Here are some of my favorite rides (which you can access by pedaling up in most cases):
Tidal Wave starts at the top of the Sterling lift and is perfect for aspiring freeriders. Go as fast or as big as you want, or keep it slow; it is possible to roll up and over every feature on this trail. There are plenty of places to pull over so faster riders can whiz by. More tentative riders can start out on the wide and flowy Holy Roller, while experts can hit flowy Tsunami. Watching pro-level riders hit some of the large features is a sight to behold. Anyone who thinks lifts are cheating should watch these kids defy gravity on two wheels.

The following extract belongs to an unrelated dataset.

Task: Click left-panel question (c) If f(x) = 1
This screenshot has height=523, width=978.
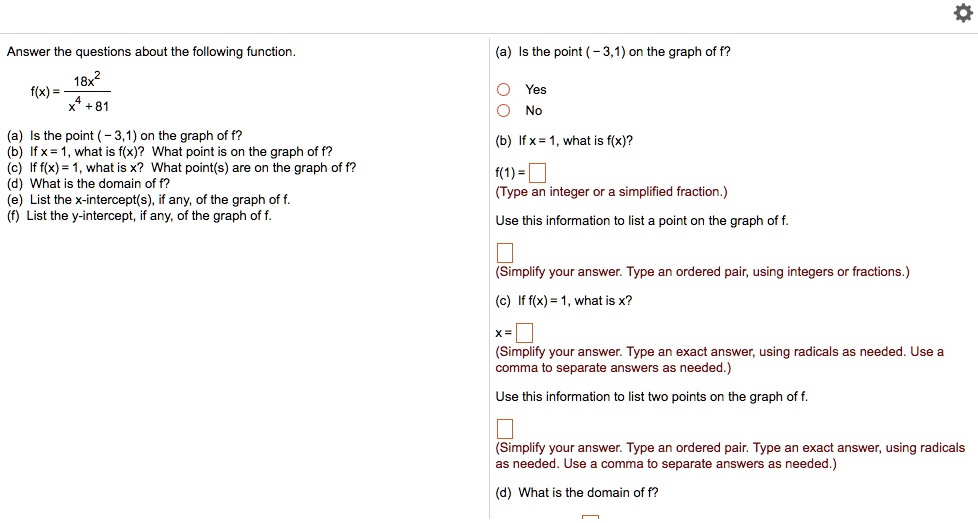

Deer Valley now offers three chairlifts for summer biking, including the newly opened Undertow, accessed from Snow Park Lodge (the base area). This gives riders plenty of options using the full vertical at DV and allows them to add on distant loops like Spin Cycle. I also like heading out on Mid Mountain and pedaling up to Team Big Bear, where less-used trails such as Moosebones and its tall pine trees offer a shady climb as well as the flowy downhill that is Corvair can be accessed. See, I can pedal uphill!
Park City Mountain Resort
Park City runs its Crescent lift for mountain bikers, delivering riders a few hundred feet above the iconic Mid Mountain Trail. So many classic Old Town rides can be accessed from here: the flowy Johns 99, CMG’s speedy corners, and the I-wish-this-was-a-downhill-only Spiro Trail, plus favorites like Mojave and its moondust or the pine-needle soft Empire Link—all deliver you back to either the resort base or the Main Street area. Lunch anyone?

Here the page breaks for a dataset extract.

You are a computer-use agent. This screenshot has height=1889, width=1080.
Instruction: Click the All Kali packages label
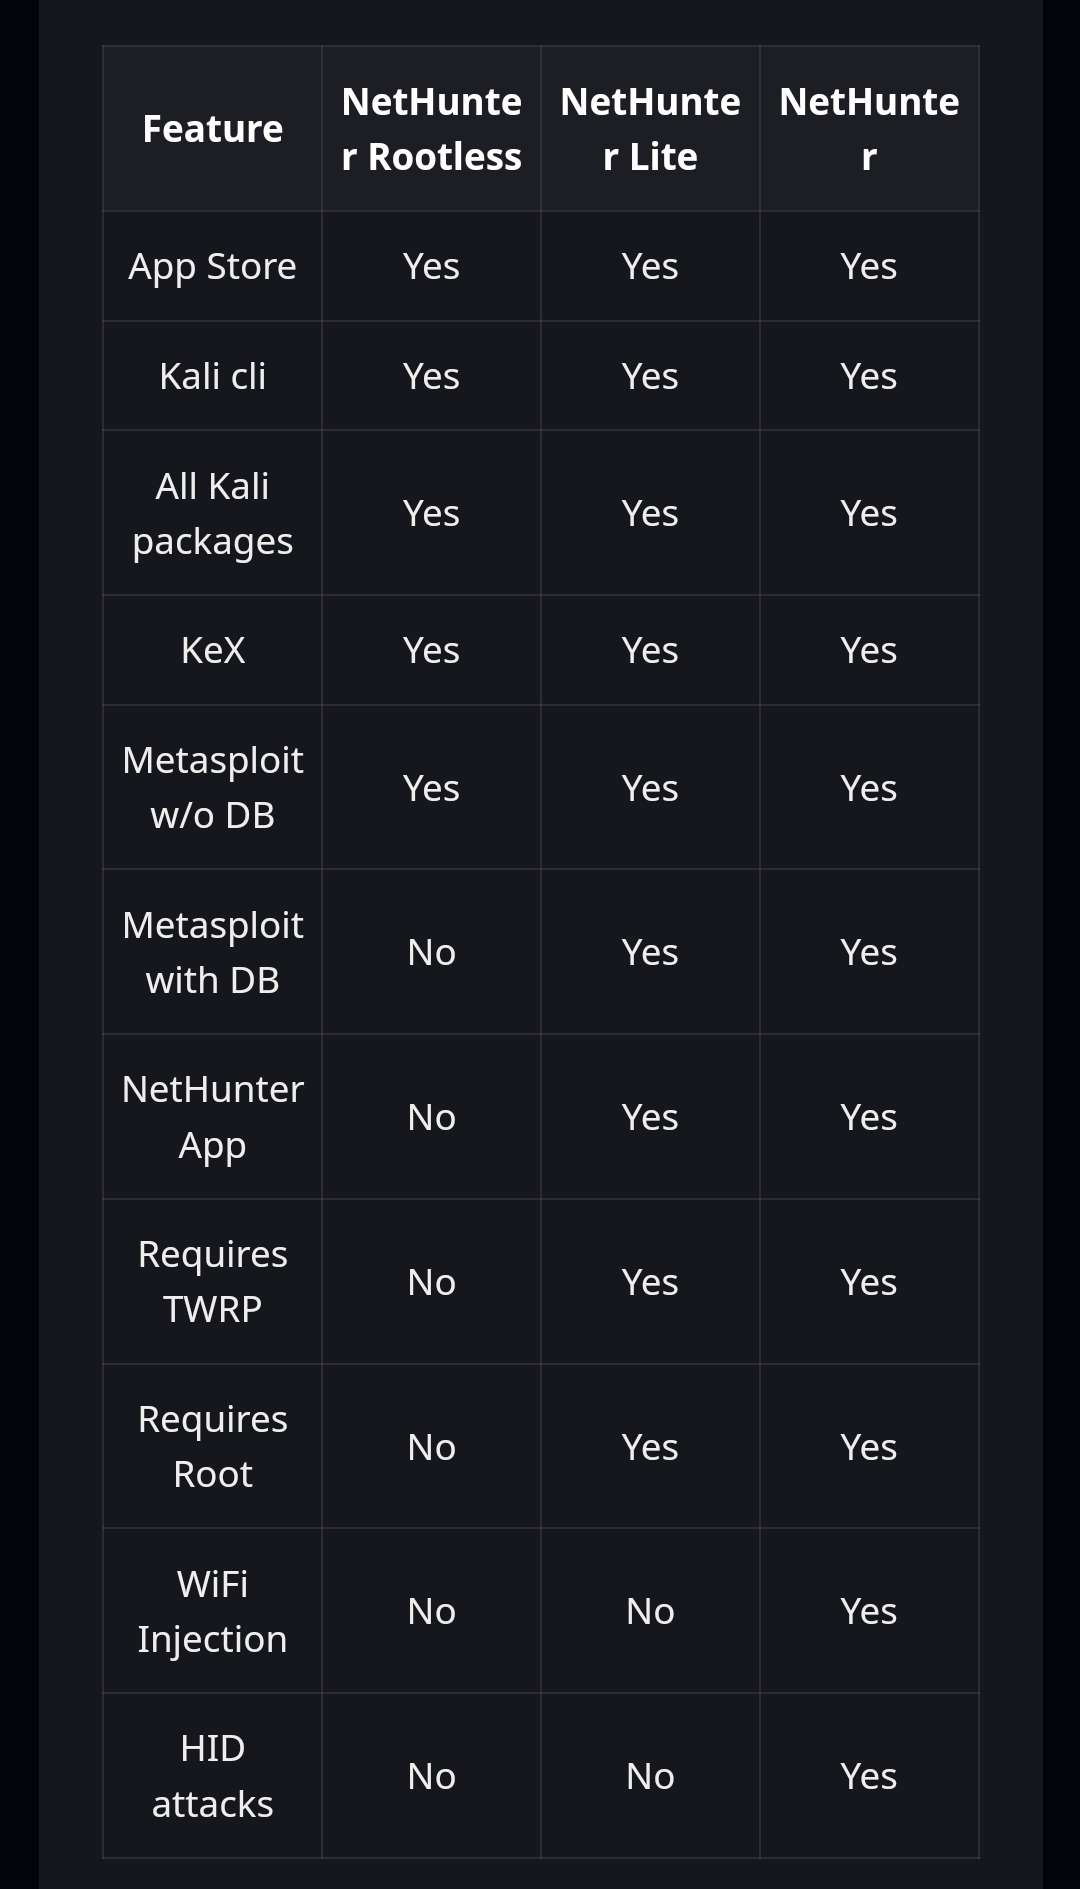[x=212, y=514]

Going back to the “change your starting point” argument: by starting at the top of Crescent, an enjoyable pedal up Keystone and/or Apex delivers you to Shadow Lake—both the trail and lake. Anyone up for a quick dip?
Pushing further past the lake opens up access to Puke Hill and the iconic Wasatch Crest Trail. Other cross-country routes link to the bottom of Pinecone, which is another access point for the Crest. There is plenty of pedaling above Crescent to be had, is my point, and there is no shame in my mind cutting out the first 2,000 feet of those climbs from time to time.

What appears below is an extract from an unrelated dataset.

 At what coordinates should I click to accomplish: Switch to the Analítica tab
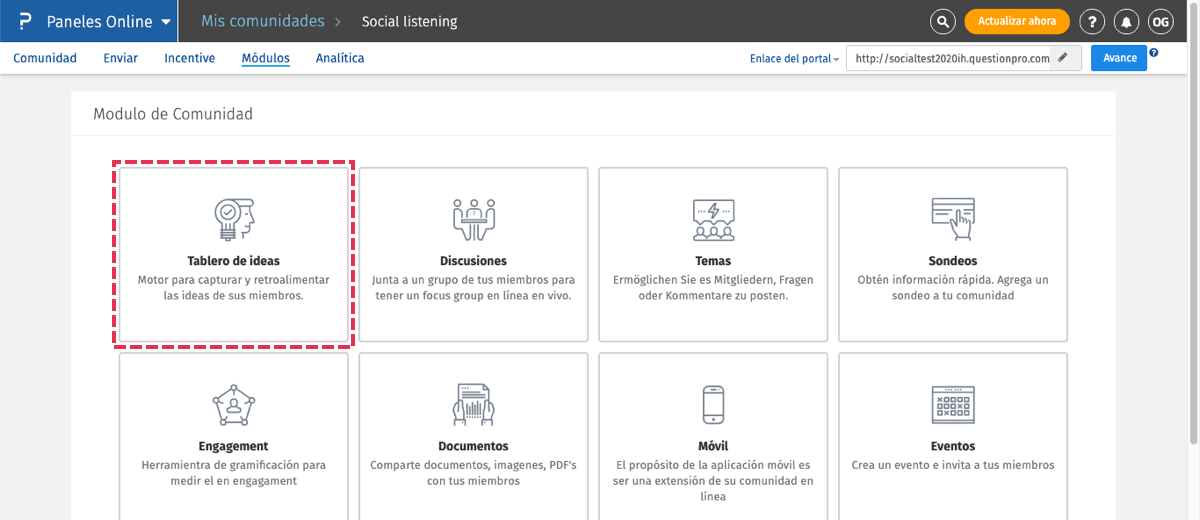(x=340, y=58)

Solitude has some fun rides off the Sunrise triple chair. The hand-built Kruzr and fast yet, just techy enough Serenity are old-school classics. Queen Bess, with its banked turns and cyclist-friendly grade, is a treat to ride both uphill or down through the large trees on the flanks of Honeycomb Canyon. Create a loop for an enjoyable day of riding, and stay for free concerts on Sunday evenings in the village as a fun way to close out the weekend.
Sundance was one of the first places in Utah I learned lifts ran in the summer for biking. Scotts Pond to Archie’s Loop is a must-do once a summer for me. Going from views of Mt. Timp, to a deep forest with ponds nad horse stables is the perfect display of the juxtaposition that is Sundance. Speedtrap and Switchback Alley always provide a fun test for my cornering skills. The slow pace of Sundance is a fun way to mix up the fast downhills with fun conversation on the chairlift. And nearby Deer Creek or the lower Provo River offer paddleboard and tubing options after a day of sweating on the trails.
Love the Spandex, Hate The Pads?
For the purists who earn every foot of vert, there are plenty of rides where you will never see a bike careening toward you at downhill speed. More and more directional trails are popping up in Utah, which I am in full agreement with. No one wants any accidents, and there are plenty of trails to go around, for bikers, hikers, and pets.
A few of the uphill-only trails around the Wasatch Front and Back include Jenni’s, Dawns, and Armstrong (Park City), Yeti’s (Utah Olympic Park), Lower Corner Canyon and Clark’s Trail (Draper). The only quads you’ll use are your own. Enjoy!